L'engin explosa 18 h 55, fauchant des dizaines de couples qui dansaient tendrement. L'estrade fut littéralement soulevée par l'explosion. Le piano réduit en miettes. Lucien Scror, dit Lucky Starway, était mort sur le coup, éventré. Sa chanteuse eut les pieds arrachés, le danseur Paul Pérez, les jambes sectionnées. Lorsque la fumée et la poussière des gravats furent retombées, plus de cent personnes gisaient dans les décombres, perdant leur sang. Le silence qui succéda à l'explosion fut bientôt déchiré par les hurlements des blessés. La bombe ayant explosé au ras du sol la plupart des victimes étaient atteintes aux membres inférieurs.

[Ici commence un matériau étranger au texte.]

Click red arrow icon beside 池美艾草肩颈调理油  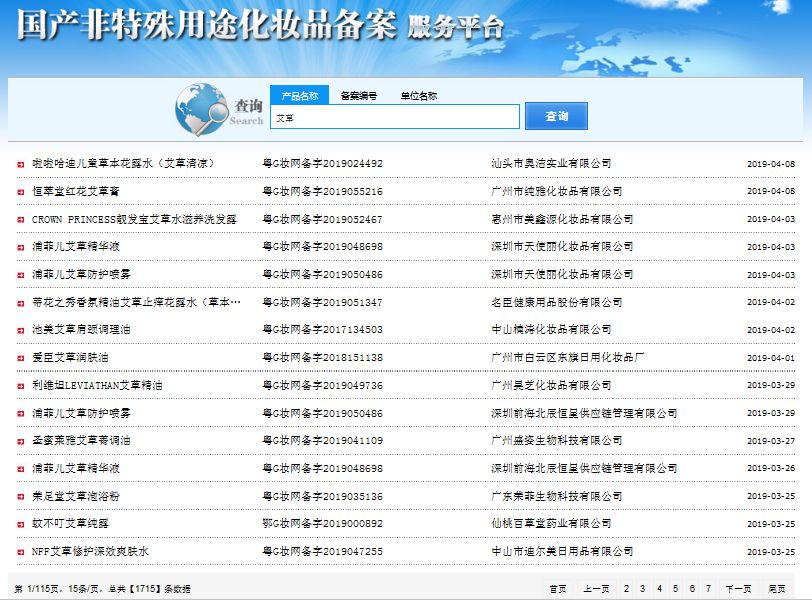click(x=20, y=330)
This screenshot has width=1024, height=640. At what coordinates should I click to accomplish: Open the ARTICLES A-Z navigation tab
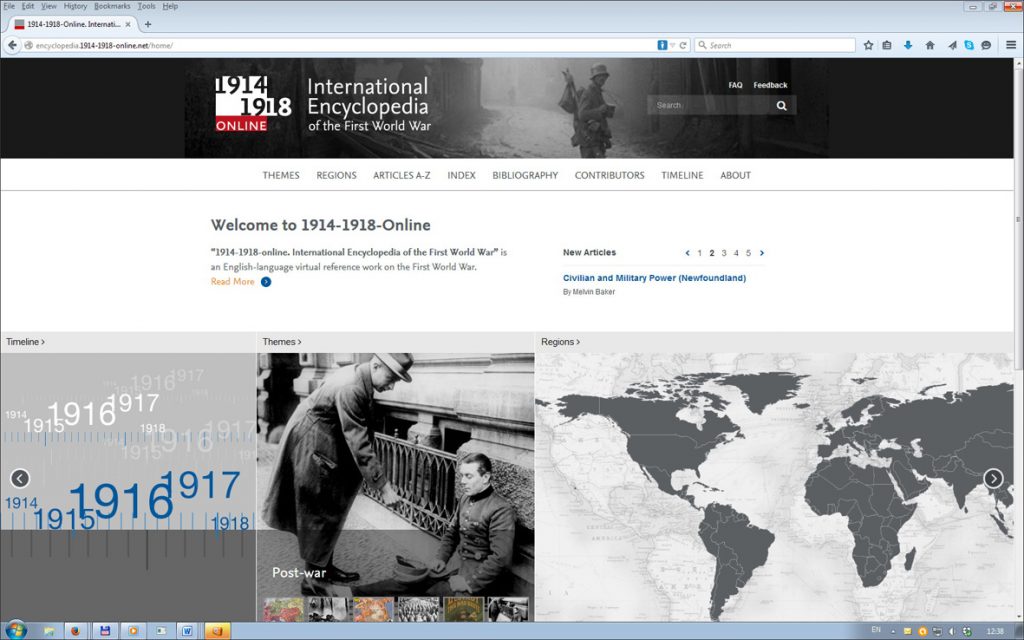coord(400,175)
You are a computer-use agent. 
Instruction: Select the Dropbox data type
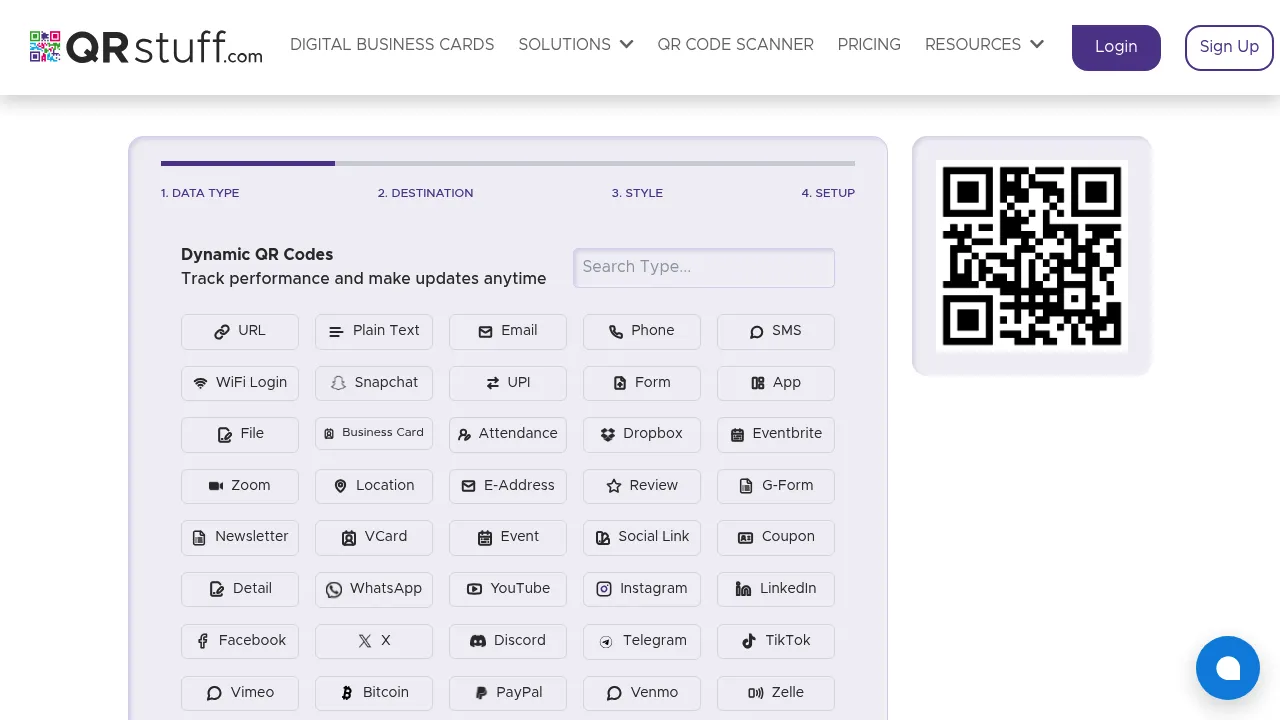click(x=641, y=434)
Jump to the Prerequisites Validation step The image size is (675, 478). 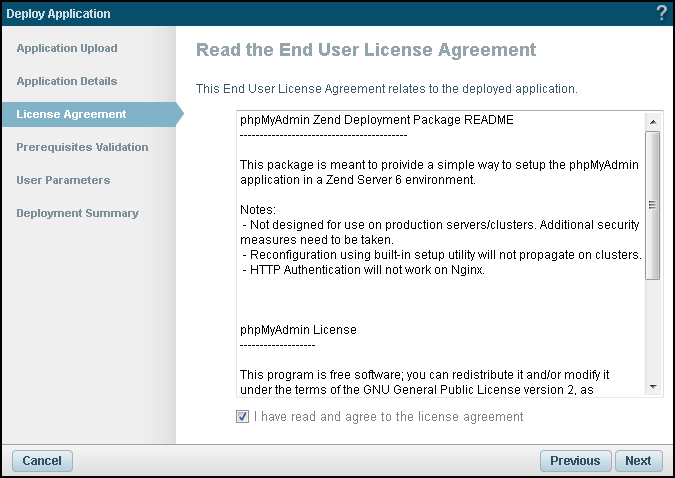pos(82,147)
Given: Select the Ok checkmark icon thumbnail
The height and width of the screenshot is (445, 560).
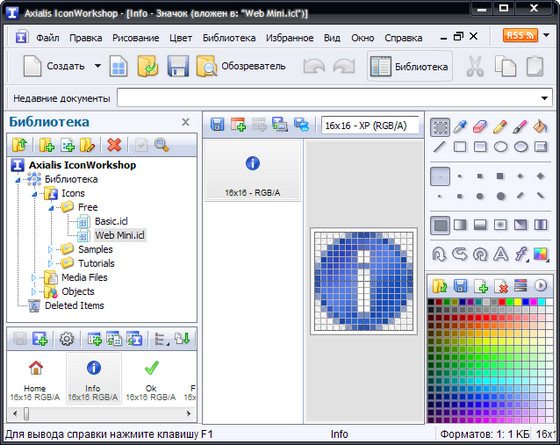Looking at the screenshot, I should (x=151, y=379).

Huit morts. Quatre-vingt-un blessés dont dix furent amputés !Les douze blocs opératoires de l'hôpital de Mustapha fonctionnèrent toute la nuit.

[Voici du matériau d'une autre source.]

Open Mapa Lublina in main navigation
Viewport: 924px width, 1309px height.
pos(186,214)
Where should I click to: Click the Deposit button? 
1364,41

Alger était à nouveau atteint de folie sanguinaire. Le cycle répression-attentat avait repris avec une intensité que jamais la capitale n'avait connue.
Et le mardi, aux obsèques des victimes, ce fut l'émeute. Comme à l'enterrement de Froger. Les ratonnades. Les magasins saccagés. Les C.R.S. qui tentent de contenir la foule en furie. Les grenades lacrymogènes... Le couvre-feu fut établi à 21 heures.
L'exaspération était à son comble. Chez les Européens, chez les musulmans, on veillait des corps. Le, fossé venait de s'élargir et de se creuser un peu plus. Ce. n'était plus un fossé, mais un ravin !
Les débris laissés par l'émeute étaient tout juste balayés, la fumée des gaz lacrymogènes était à peine chassée par l'air printanier que Bigeard et ses hommes du 3.. R.P.C. revinrent dans le merdier.